11 October 2021

Asking For Help

In February 2020 I was diagnosed with stage 4 breast cancer which had metastasized to my bones. There is no cure. The disease had spread extensively throughout my skeleton and into the surrounding soft tissue of my lower lumbar spine. I was admitted to hospital on the day I received the diagnosis and treatment began immediately. The initial treatment included radiation to 5 of the worst affected bones and a soft tissue tumour which was compressing a nerve cluster in my lumbar spine. Ongoing treatment included oral chemo, hormone blockers and pain relief with a bone treatment injection all on a 4 week cycle. Follow up scans in August showed further progression. A change of oncologist and the addition of a new drug had me declared stable by November 2020, which was a minor miracle. My treatment continues on a 4 week cycle.

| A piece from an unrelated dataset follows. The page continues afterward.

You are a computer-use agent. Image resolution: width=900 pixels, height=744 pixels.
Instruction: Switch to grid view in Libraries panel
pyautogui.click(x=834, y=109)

In the meantime, in July 2020 my husband, my rock and the love of my life was diagnosed with myeloma, an incurable blood cancer. The cancer had spread to his bones and, after urgent surgery to remove a soft tissue tumour compressing a nerve cluster in his thoracic spine, he began treatment on a 4 week cycle. In December 2020 he underwent a stem cell transplant which took months to recover from. He was declared stable in March this year and his treatment continues on a 4 week cycle too.

Sure it's stressful dealing with both of our illnesses on a daily basis. And yes it has changed the way we are able to live and function. But for all of the challenges and fears, I was coping really well until August this year when a routine scan showed new "glowy bits" in my neck. Glowy bits are not good. Glowy bits need to be investigated. So I was sent for an ultrasound of my thyroid which was inconclusive. I was then booked in for a biopsy but had to wait more than 2 weeks for a hospital to fit me in. Two weeks to worry, to imagine the worst and work myself up into a bit of a state. That's something I'm good at, winding myself up like an elastic band until I either snap or spin out of control.

Thyroid cancer. The results came back and I was referred to a surgeon but again I had to wait for an appointment. Cue more winding. Before I saw the surgeon I had one of my regular treatments at the hospital and as soon as one of the nurses asked me how I was I broke down. Snap! I mean I really broke down. My BP dropped to 107 and they called the doctor in. She urged me to get help with a mental health care plan and urgent therapy.

So now I'm in therapy. I've been working really hard for the past 5 weeks or so and I'm getting a lot better. I'm doing a Mindfulness course on Mondays, I have CBT therapy on Tuesdays and I'm seeing a psychologist specialising in oncology trauma too. This blog post is actually my homework for tomorrow's CBT  session - journalling.

Five weeks ago I was at rock bottom and looking back I can see exactly why my health care team pushed me to ask for help and accept what was offered to me. I couldn't function in any area of my life, I was barely sleeping, the house was a mess and I was avoiding friends and family. 

Asking for help was difficult but not as difficult as trying to cope without that help. Now I have 3 more members in my Dream Team and I will try to always ask for help.